Earlier this year, I made the logically sound but emotionally difficult decision to close a business I’d poured my heart and soul into for five years. It was one of the weightiest decisions I’ve ever made, with many people’s lives affected beyond mine. Because of that, I wrestled with my options for months, virtually paralyzed with indecision. I ran numbers and scribbled plan revisions and journaled and prayed and had more consultations with experts over coffee than I can count.
In the midst of the chaos, before I’d made my final decision, I was driving in my car, and a line from a song on Pandora nearly stopped me in my tracks. It was an impossibly upbeat song, toe-tappingly joyful in stark contrast to my mood. The artist was familiar to me (Jason Mraz) but the song wasn’t. You’re going to want to listen to it. It’s called “3 Things.”
Verses one and two go like this:
There are three things I do when my life falls apart
Number one I cry my eyes out and dry up my heart
Not until I do this will my new life start
So that’s the first thing that I do when my life falls apart.
Oh, the second thing I do is I close both of my eyes
And say my thank-you’s to each and every moment of my life.
I go where I know the love is and let it fill me up inside
Gathering new strength from sorrow,
I’m glad to be alive.
But it was verse three that really got me:
The third thing that I do now when my world caves in,
is I pause, I take a breath, and bow and I let that chapter end.
I design my future bright not by where my life has been.
And I try, try, try, try, try again.
This is insanely sage free advice for navigating the endings in our lives, business closings or otherwise.
Take a breath.
Let that chapter end.
It was this third verse that gave me a much-needed framework for processing the decision to close my business and thereby a substantial chapter of my life.
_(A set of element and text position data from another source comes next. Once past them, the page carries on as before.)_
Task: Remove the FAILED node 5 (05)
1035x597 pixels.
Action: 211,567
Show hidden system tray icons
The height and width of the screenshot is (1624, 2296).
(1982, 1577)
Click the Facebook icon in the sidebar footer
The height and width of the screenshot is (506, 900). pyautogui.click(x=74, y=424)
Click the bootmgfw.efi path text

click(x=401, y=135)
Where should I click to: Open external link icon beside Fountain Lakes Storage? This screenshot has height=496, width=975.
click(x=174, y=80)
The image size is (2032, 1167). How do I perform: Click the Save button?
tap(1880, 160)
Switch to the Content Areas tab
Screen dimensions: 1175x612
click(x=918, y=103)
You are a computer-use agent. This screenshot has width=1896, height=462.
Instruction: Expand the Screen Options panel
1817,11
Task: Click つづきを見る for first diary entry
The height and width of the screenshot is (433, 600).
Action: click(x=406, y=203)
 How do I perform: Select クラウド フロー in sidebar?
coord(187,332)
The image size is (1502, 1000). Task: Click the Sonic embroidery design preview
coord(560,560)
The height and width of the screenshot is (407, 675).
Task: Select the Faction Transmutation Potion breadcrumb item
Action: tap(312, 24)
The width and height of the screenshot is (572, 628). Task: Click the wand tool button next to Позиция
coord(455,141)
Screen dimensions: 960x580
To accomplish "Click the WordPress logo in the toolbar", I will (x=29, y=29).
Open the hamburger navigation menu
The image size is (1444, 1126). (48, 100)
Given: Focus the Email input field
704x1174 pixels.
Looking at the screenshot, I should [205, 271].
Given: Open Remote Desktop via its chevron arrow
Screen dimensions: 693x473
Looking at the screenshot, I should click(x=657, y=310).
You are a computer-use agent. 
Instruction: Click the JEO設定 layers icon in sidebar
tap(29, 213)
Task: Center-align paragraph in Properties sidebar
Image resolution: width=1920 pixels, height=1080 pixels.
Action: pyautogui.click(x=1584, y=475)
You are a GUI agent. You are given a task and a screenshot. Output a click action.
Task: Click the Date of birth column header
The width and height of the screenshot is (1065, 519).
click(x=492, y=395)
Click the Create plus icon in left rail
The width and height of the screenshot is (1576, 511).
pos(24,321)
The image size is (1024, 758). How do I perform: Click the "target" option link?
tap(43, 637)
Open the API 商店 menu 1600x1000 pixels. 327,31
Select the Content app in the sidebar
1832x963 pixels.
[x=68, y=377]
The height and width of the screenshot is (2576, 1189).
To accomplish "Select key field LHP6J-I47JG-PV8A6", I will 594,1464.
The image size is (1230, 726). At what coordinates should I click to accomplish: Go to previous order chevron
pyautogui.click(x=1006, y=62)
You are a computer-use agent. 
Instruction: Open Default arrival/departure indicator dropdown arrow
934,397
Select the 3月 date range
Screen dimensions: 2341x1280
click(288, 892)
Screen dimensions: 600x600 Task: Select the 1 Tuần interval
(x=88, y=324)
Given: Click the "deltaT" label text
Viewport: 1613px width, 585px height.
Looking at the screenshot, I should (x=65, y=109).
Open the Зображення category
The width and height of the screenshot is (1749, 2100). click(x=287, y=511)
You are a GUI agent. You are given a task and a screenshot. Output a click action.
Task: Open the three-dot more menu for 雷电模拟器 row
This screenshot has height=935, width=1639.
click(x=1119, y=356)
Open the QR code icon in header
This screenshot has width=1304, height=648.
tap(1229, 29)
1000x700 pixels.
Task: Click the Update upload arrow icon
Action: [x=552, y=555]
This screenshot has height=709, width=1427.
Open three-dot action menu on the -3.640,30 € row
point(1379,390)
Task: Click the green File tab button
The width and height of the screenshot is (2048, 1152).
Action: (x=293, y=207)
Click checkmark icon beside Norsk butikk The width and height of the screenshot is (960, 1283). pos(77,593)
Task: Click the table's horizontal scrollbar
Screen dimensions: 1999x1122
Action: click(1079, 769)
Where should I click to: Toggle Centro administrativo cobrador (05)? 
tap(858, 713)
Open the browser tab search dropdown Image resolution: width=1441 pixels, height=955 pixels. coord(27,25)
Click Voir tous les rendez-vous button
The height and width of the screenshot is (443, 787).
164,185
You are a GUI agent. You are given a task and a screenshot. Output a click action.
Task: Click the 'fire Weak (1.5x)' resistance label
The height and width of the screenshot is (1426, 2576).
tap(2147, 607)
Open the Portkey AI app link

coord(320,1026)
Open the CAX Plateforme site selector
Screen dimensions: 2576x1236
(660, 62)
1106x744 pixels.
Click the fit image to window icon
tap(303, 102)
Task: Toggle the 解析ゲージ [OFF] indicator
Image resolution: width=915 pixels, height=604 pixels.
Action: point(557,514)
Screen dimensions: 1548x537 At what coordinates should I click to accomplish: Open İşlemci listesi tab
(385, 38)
First, I needed to pause and take a breath. I allowed myself some space to collect myself, process my thoughts and feelings, and reach a clear-minded decision. I learned that you can’t rush this part. The clarity it imparts really matters when you are forced to explain the ending over and over again to everyone you know.
Next, I had to take a bow. My team had racked up some serious accomplishments during our time together, and we owed it to ourselves to honor them. We had a lot to be proud of in terms of what we’d built and the clients we’d served. Closing the business in no way changed or diminished that. The temptation can be strong to cast a negative light on the venture as it moves into the rear view mirror; it softens the emotional blow of the ending. The “I never liked him anyway” mindset from high school resurfaces. Resist it. It dishonors what you had and helps no one.
Then, I had to let that chapter end. Believe me, pieces of my psyche desperately wanted to find some element of the business to preserve and protect. I wanted to believe it would eventually achieve the vision I had for it, and I wanted to prove that I had the grit to persist until it did. But I came to the realization that if I kept funneling my time and effort into this venture, I wouldn’t have the energy to pursue the next one. Which brings me to last point.
It was time to try again. This ending wasn’t the end of my story, it was the end of a chapter (and a good one at that). The chapter didn’t end exactly the way I’d hoped, but it certainly guided me gracefully to the next one. Moreover, I was able to take what I’d learned from my last chapter and carry that wisdom with me into the new one, giving it an even better chance of succeeding.
Here’s my point. Startups, by design, might not work. They’re experiments conducted in real time. Sometimes they have a long life and sometimes they have a short one. In fact, fully 80% of them close within five years.
Too many entrepreneurs hold on for too long, unsure of how to let go gracefully. As a result, they drain their time, and their energy, and their bank account, leaving no space for exploring other options.
Clearly, there are times when unrelenting persistence pays off and success truly does turn out to be just around the corner. But when you’ve done the analysis and soul searching and the only thing keeping you from closing the doors is your fear of what people will think or your uncertainty about what you’ll do next, you need to pause and take that breath. A new chapter is waiting to be written. And it just may be your best.
Question: Have you ever closed a business? What advice would you give someone contemplating that decision today? If you’re facing that decision, was this helpful to you?